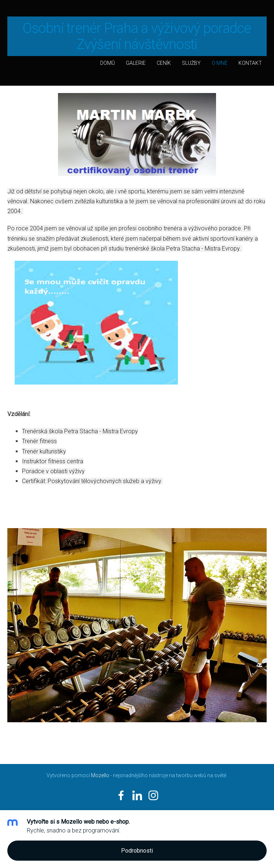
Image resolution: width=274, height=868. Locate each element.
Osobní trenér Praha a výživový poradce (137, 28)
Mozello (100, 775)
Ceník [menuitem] (164, 63)
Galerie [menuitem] (136, 63)
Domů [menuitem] (107, 63)
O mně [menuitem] (219, 63)
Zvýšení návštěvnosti (137, 44)
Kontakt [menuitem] (250, 63)
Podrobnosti (137, 850)
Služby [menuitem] (191, 63)
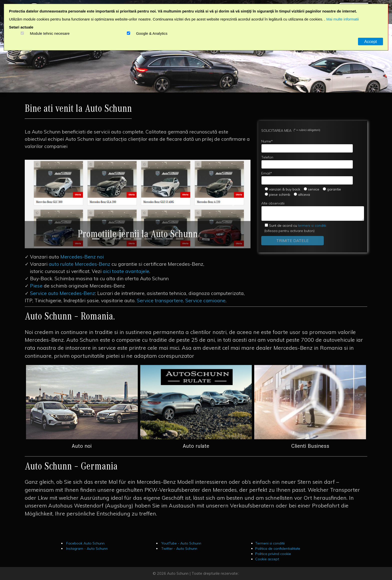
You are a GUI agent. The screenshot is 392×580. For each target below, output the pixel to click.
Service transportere (160, 300)
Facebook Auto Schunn (85, 543)
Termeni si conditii (270, 543)
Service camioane (205, 300)
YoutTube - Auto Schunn (181, 543)
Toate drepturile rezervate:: (215, 573)
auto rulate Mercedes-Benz (80, 264)
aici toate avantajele (126, 271)
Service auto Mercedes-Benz (62, 293)
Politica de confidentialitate (278, 548)
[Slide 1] (96, 239)
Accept (370, 42)
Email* (307, 178)
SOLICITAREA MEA (291, 130)
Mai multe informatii (342, 19)
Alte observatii (313, 211)
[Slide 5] (138, 239)
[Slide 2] (106, 239)
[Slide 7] (159, 239)
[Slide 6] (148, 239)
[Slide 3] (117, 239)
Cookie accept (267, 559)
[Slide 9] (180, 239)
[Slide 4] (127, 239)
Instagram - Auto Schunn (86, 548)
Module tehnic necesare (50, 34)
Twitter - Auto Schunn (179, 548)
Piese (36, 286)
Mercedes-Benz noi (82, 257)
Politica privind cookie (273, 554)
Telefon (307, 162)
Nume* (307, 146)
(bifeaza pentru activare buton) (294, 228)
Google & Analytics (152, 34)
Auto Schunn (178, 573)
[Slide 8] (169, 239)
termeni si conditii (298, 226)
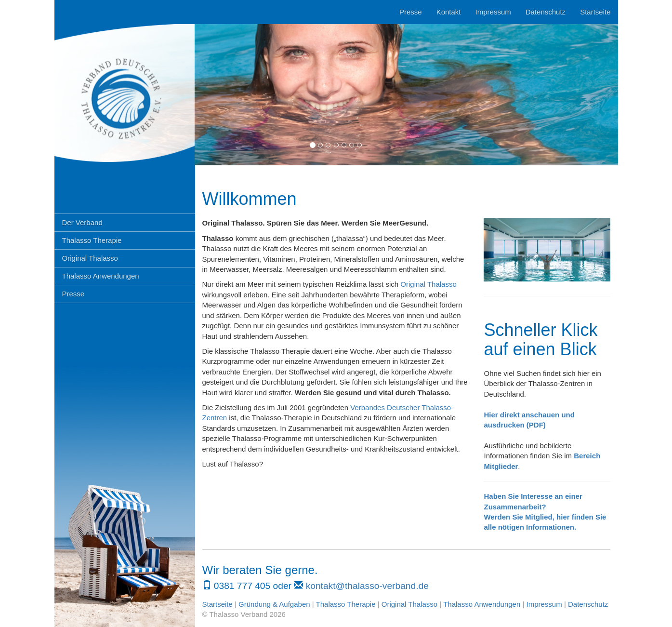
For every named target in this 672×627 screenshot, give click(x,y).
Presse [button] (73, 293)
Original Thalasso (428, 284)
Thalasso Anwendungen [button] (101, 276)
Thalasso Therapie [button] (92, 240)
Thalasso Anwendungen (482, 604)
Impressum (493, 12)
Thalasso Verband (125, 82)
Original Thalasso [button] (90, 258)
━━━
→ WHAT TO WORK ON
State how many lines in the items above contain the string "Thalasso", and give only that number.

→ EXERCISE SOLUTION
6